Dataset excerpts
········

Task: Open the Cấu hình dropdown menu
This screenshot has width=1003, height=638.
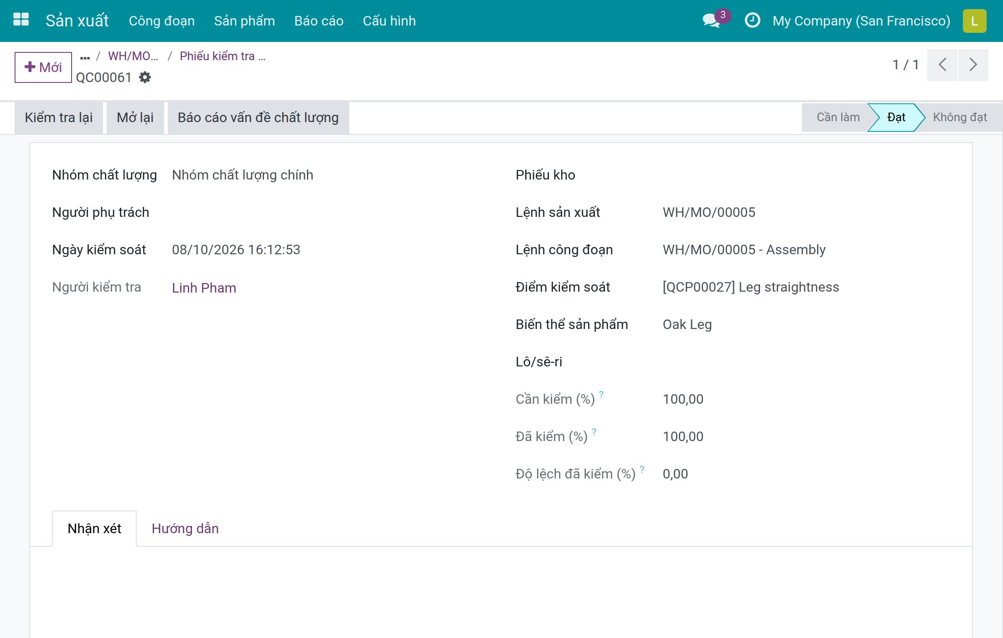Action: coord(389,21)
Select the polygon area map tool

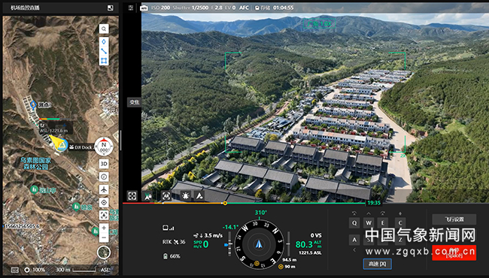click(x=104, y=61)
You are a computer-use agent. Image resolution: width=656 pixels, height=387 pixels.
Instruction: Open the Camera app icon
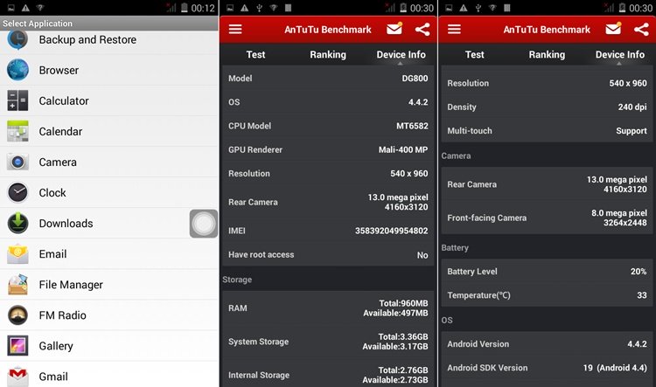tap(17, 162)
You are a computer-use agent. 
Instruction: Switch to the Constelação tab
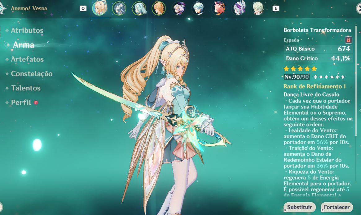[x=32, y=74]
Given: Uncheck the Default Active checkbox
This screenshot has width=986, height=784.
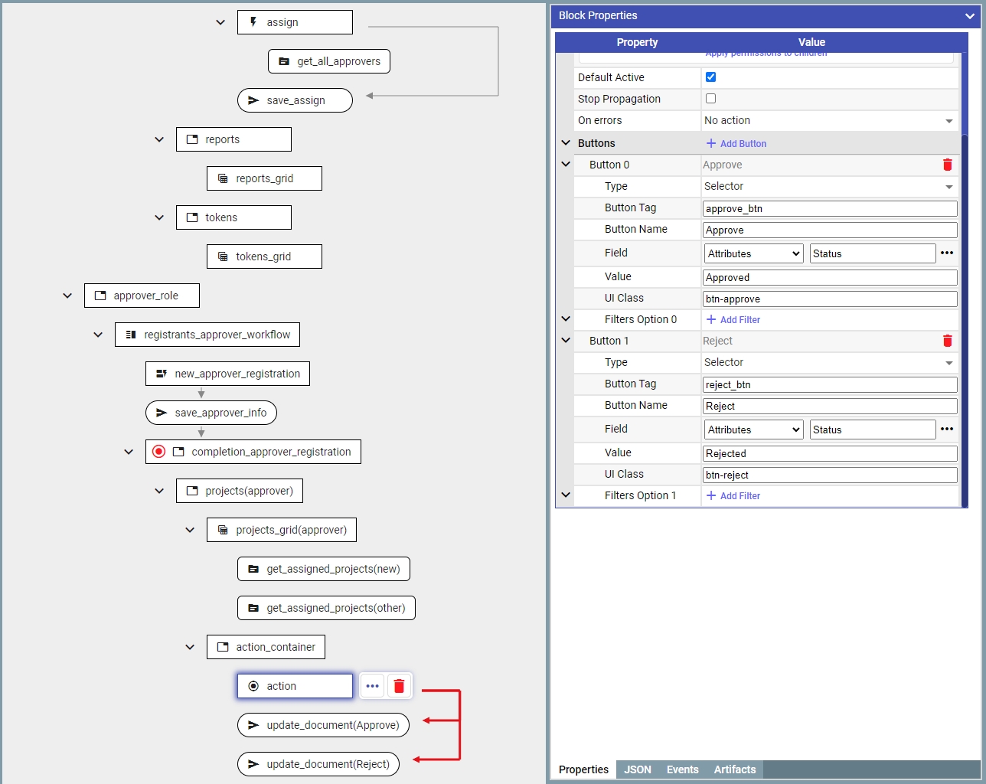Looking at the screenshot, I should [710, 77].
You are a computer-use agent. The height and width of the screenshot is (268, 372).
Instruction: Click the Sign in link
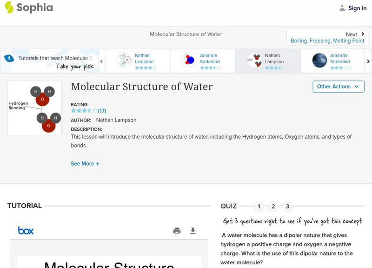pyautogui.click(x=357, y=8)
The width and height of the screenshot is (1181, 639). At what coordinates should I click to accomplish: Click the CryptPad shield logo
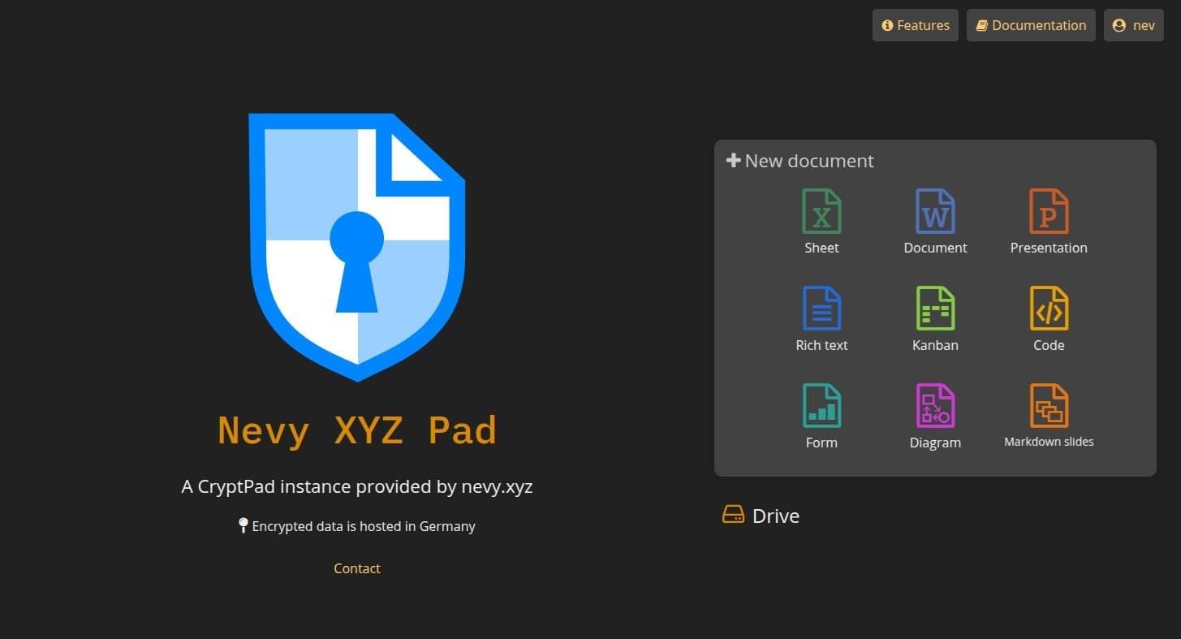[x=356, y=246]
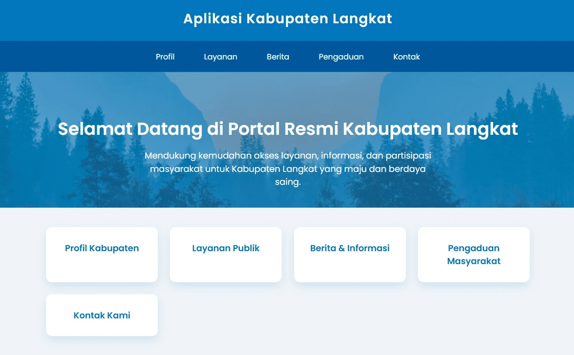Viewport: 574px width, 355px height.
Task: Click the Berita & Informasi title text
Action: 350,248
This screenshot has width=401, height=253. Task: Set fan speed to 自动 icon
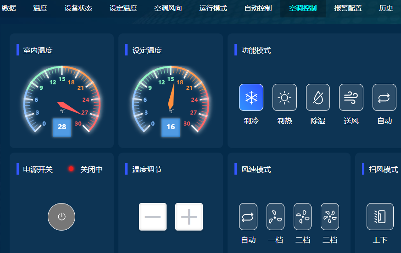click(x=248, y=216)
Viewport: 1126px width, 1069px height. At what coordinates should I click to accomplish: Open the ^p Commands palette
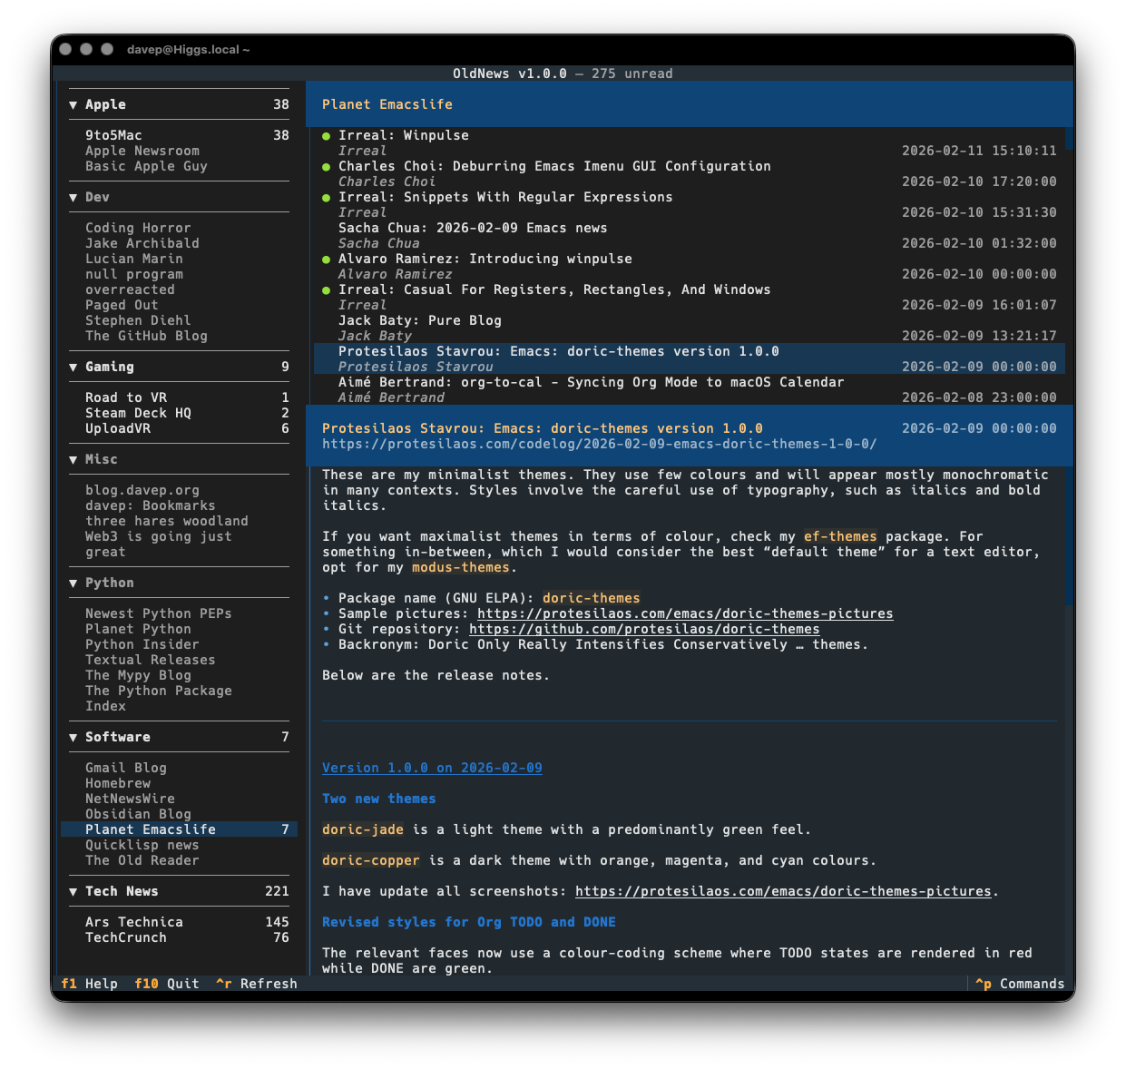(1020, 984)
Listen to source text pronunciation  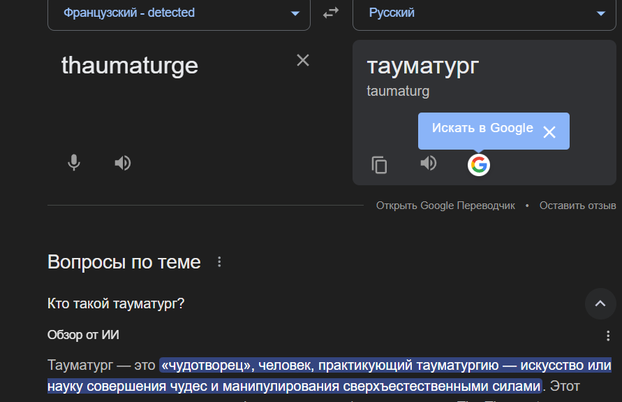(x=123, y=163)
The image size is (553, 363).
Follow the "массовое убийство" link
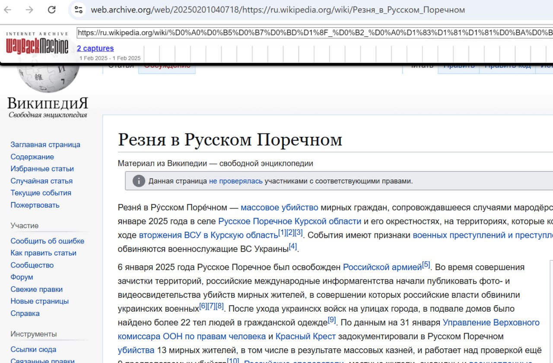[279, 208]
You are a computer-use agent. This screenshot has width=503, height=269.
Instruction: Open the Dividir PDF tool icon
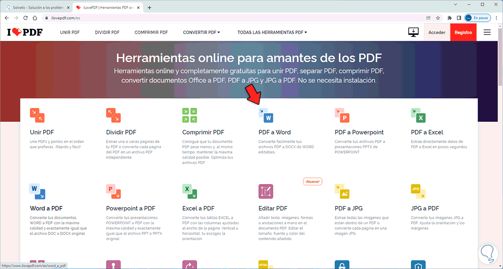pyautogui.click(x=113, y=115)
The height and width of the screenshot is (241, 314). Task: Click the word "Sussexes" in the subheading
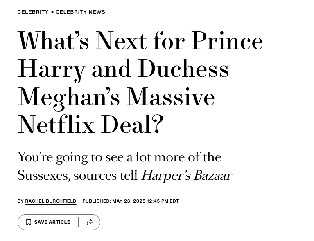pyautogui.click(x=43, y=175)
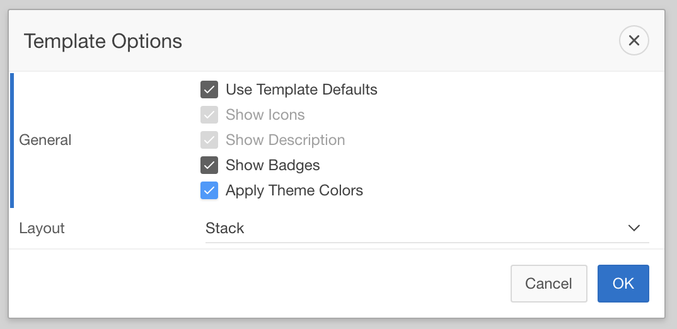The image size is (677, 329).
Task: Click the disabled Show Description checkbox
Action: [209, 140]
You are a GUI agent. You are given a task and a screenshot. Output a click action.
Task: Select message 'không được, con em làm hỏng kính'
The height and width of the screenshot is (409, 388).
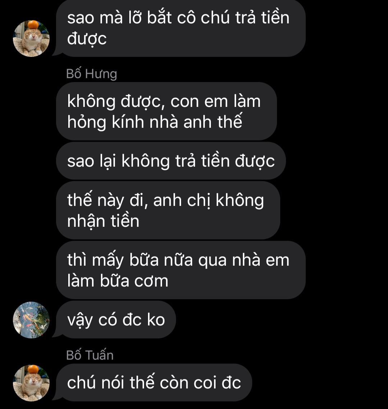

········

- _Task to carry out_: Would you filter the records and copy out each line containing "computer"?

- _Written response_:
You are a computer-use agent. Image resolution: width=656 pixels, height=387 pixels.
You are a computer-use agent. 
You are a computer-use agent. The height and width of the screenshot is (268, 372).
You are a computer-use agent. This screenshot has width=503, height=269.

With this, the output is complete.